According to Fuente, it is a term that is used increasingly in many countries and that refers to a number of institutional policies and agreements to attract private capital investment to green industries: "That covers from environmental protection to clean energy conservation through financial services." Green finance can adopt a variety of formats, "such as green bonds, green loans, green insurance and other financial derivatives."
Why is it important to invest in this kind of finance? Haahr explains that green digital finance has the potential to escalate compliance with the Paris Agreement on Climate Change and the sustainable development goals by tackling existing barriers. The Paris Agreement is the biggest binding agreement on climate change and establishes a global action plan to limit global warming. Among the advantages of this type of finance, Haahr notes that "they help to address the information asymmetry between investors and the real economy by offering data in real time at the level of assets." She also mentions that they enable change to be monitored: "For example, tracking issues of an asset automatically."

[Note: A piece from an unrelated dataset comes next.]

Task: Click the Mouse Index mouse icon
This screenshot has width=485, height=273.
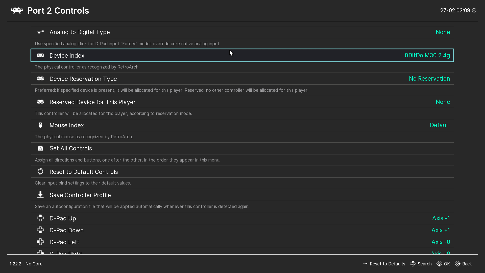Action: point(40,125)
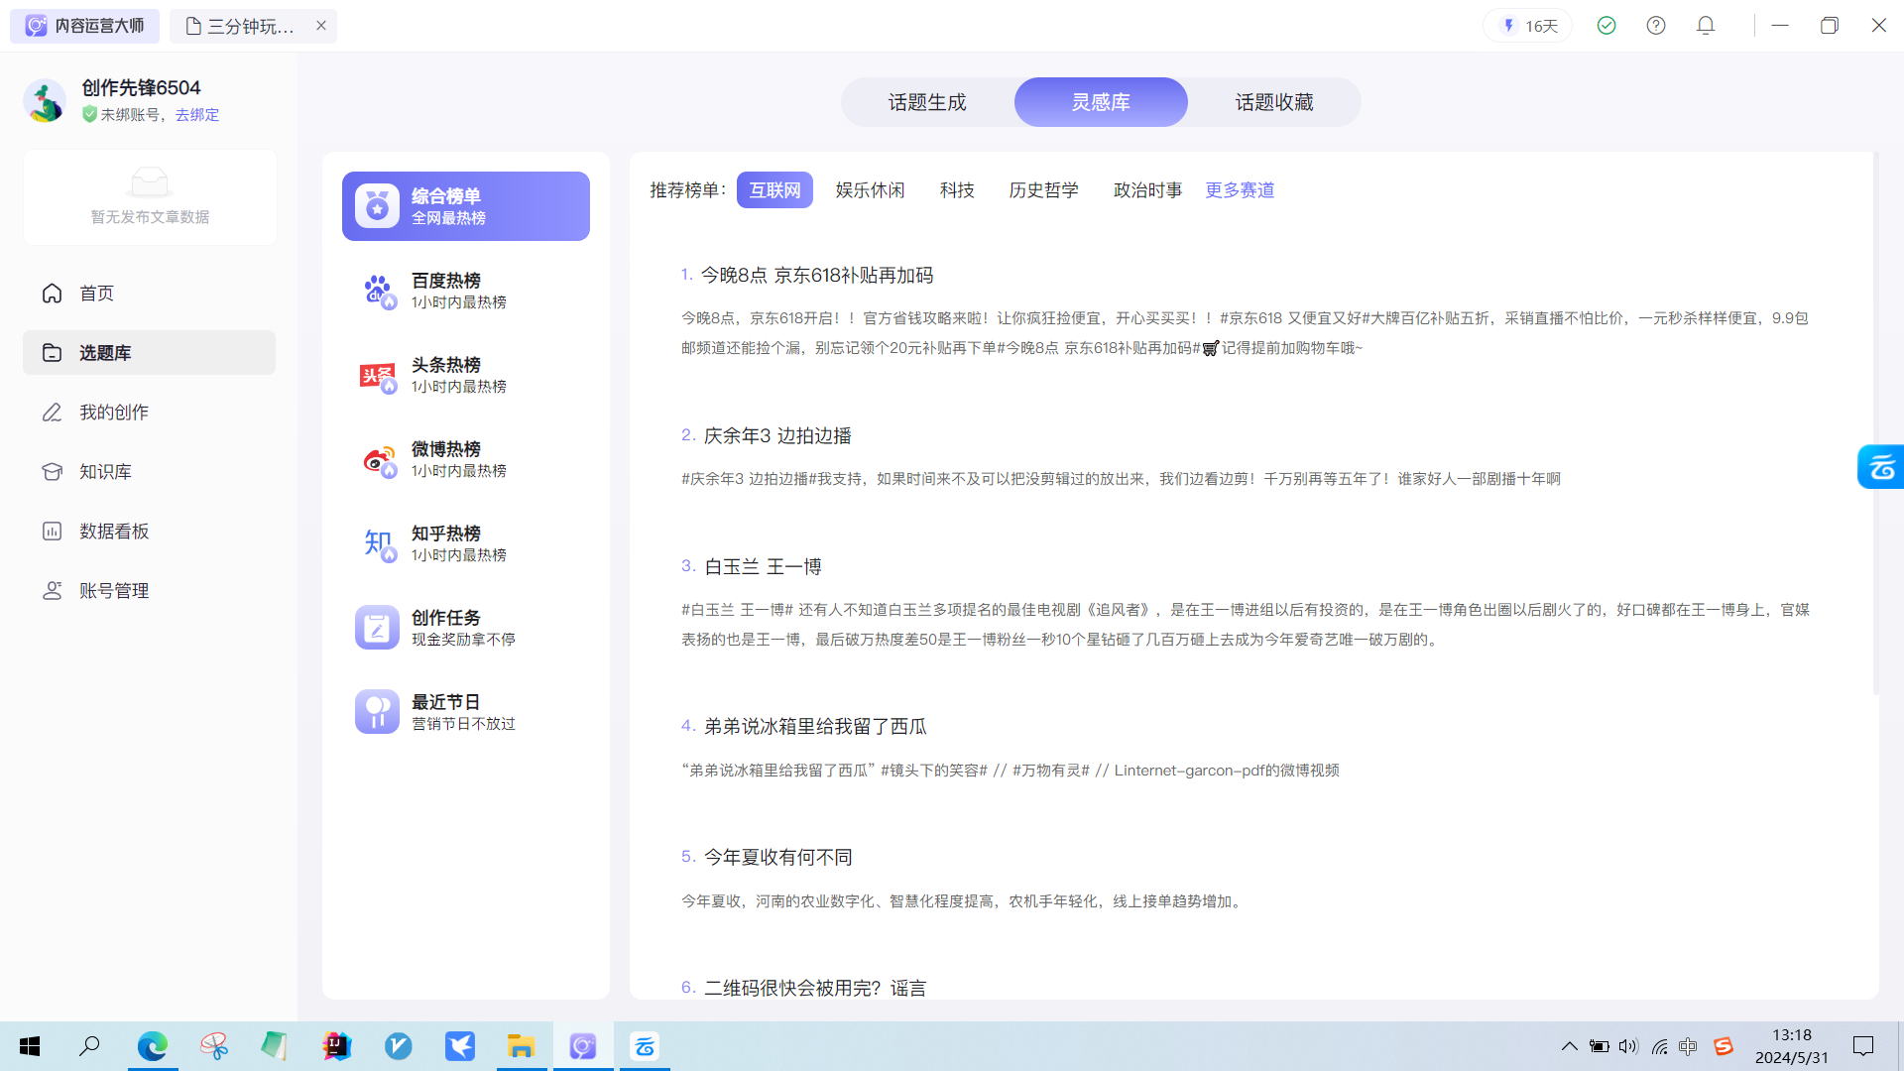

"To sum up, green technology is a way of accelerating the reassignment of capital to carbon-efficient assets, as well as unblocking new sources of climate and socially just finance," she explains. Fuente considers that the demand for ecological or sustainable solutions "will continue to increase over the coming years, with products such as organic food, organic clothes and clean energy, so this is a good time to invest in the sector."
An alliance for green digital finance
BBVA has been the first Spanish bank to join Every Action Counts, a coalition promoted by the Green Digital Finance Alliance. This coalition was created with the aim of involving at least 1 billion citizens across the world through technological and digital initiatives to boost action and ecological awareness by 2025.
Because apart from improving the quality of life of all the people on the planet, digitalization also boosts sustainable development, as Fuente explains: "Tools like big data and artificial intelligence, as well as the use of blockchain technologies, play a key role in accelerating sustainable finance." The impact of new technologies on the environment can be huge: "Artificial intelligence could automate the tasks of recycling by classifying materials; 3D printing could contribute to savings in materials; and drones could be programmed to reforest zones that are difficult to access."
For Haahr, all technologies have the potential to accelerate sustainable finance. For example, she highlights that the internet of things (IoT) and satellite technology provide data on assets in real time. "Most technologies are implemented and converted into green finance solutions, so technology is not in itself a game changer; it is in the combination of technological solutions where all the potential lies," she concludes.